The later part of the poem
The later part of the poem verbally represents the wishful thinking of the Muslim and Western women in the Veil series, of becoming a significant part of the society; getting a distinctive identity for themselves and to raise a voice against their hardships.
Thus, it is not paradoxical to say that Dard and Veil have an unintentional ekphrastic, formalistic and thematic relationships among them. The phenomenon of Social Realism exhibited in the intelligible meanings of both of these disparate artworks also asserts to the quote, ‘in his poetry there is painting and in his painting, there is poetry”. In this manner, the dramatic words of Dard can be analyzed as representing the voice of the veiled Muslim women and the stereotyped western women, who are indicated as being devoid of their particular identities – the women waiting for their plights to be heard, the women waiting to be freed of these injustices.
Poetry and paintings (visual art), although seemingly disparate, have been regarded as “sister arts” by many artists and writers, across culture, place and time . Mughal miniature paintings often had a dedicated area for poetic verses or calligraphic text underlining the theme of the painting. Later modern and postmodern artists of Pakistan also revived this practice along with the tradition of Mughal miniature art. Abdur Rehman Chughtai’s miniature paintings on Mirza Ghalib’s poetry and Sadequain’s figurative art based on Faiz Ahmed Faiz’s verses exemplify this trend.
Contemporary artists of Pakistan have extensively experimented with the miniature art techniques and have developed a variety of new methods. At the same time, contemporary artists have also observed to be closely associated to the ideas of “Social Realism”. The art works categorized under Social Realism, sometimes directly and sometimes indirectly, present the thoughts and beliefs of the artists; literary and visual both; protesting, sans violence and force, against social injustice.
Ideas of Social Realism are widely utilized by Pakistani artists, probing the held assumptions and perceptions associated with the society due to unchanging socio-political conditions of the country in the last six decades. Gender oppression and inequality, specifically women’s social exclusion in Pakistan was the subject highlighted, out of many others, in this paper. Rashid Rana’s Veil series unintentionally visualizes the same concerns as voiced in Faiz Ahmed Faiz’s poem Mere dard ko jo zuban Miley.
The Veil series
The Veil series, which is an innovative form of traditional art with its use of tiny photographic collage to form a bigger picture, represents the perception of women in specific areas of Pakistan. The thematic and formalistic approaches of Rana, in the series, are similar to the poem Dard, if studied with reference to gender oppression. We thus arrive at the conclusion that there is an ekphrastic, formalistic and thematic relationship between the two artworks.

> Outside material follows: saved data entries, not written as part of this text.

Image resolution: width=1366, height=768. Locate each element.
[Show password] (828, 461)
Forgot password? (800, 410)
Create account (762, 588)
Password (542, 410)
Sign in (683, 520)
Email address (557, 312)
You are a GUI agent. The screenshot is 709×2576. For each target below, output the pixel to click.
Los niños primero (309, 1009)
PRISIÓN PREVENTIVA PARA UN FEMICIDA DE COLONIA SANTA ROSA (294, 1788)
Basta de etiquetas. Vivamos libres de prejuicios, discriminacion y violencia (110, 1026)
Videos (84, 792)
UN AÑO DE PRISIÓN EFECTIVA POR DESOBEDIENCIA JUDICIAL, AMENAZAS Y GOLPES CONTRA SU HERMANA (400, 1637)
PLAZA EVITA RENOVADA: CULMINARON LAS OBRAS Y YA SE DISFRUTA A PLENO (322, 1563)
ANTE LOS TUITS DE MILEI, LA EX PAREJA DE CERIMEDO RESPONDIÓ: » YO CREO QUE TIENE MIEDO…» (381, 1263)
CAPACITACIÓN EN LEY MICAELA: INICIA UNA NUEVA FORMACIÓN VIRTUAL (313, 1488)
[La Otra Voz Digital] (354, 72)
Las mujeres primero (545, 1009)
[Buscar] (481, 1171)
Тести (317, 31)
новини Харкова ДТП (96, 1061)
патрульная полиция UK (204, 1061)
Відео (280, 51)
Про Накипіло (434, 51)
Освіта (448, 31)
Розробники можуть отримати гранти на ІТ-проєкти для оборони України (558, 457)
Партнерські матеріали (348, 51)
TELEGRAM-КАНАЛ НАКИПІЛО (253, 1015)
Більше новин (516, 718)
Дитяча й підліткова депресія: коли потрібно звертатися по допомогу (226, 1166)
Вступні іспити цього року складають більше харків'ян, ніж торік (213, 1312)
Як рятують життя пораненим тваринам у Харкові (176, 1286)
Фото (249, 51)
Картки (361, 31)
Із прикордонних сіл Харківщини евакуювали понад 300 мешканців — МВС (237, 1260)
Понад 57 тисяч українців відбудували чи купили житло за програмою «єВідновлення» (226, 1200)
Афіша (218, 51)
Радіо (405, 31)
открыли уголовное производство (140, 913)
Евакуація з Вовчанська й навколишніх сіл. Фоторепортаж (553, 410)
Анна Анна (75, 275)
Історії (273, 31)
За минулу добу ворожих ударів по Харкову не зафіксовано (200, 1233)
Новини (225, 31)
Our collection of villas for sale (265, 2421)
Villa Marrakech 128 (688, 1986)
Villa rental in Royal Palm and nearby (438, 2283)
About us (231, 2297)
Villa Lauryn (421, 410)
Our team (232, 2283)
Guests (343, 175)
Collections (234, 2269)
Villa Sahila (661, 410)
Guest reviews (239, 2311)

The art of Pakistan has come a long way with the nation’s contemporary artists being recognized and well regarded in international art circles. The contemporary artists, using art as a means of expression and utilizing a variety of mediums and social subject matters, are compelling the world to look at Pakistan from a different angle. With the help of such artists and intellectuals, it is concluded with the hope that not only Pakistan but also the whole world will find a way to become a better place, as hoped and expressed by Faiz in another evoking poem.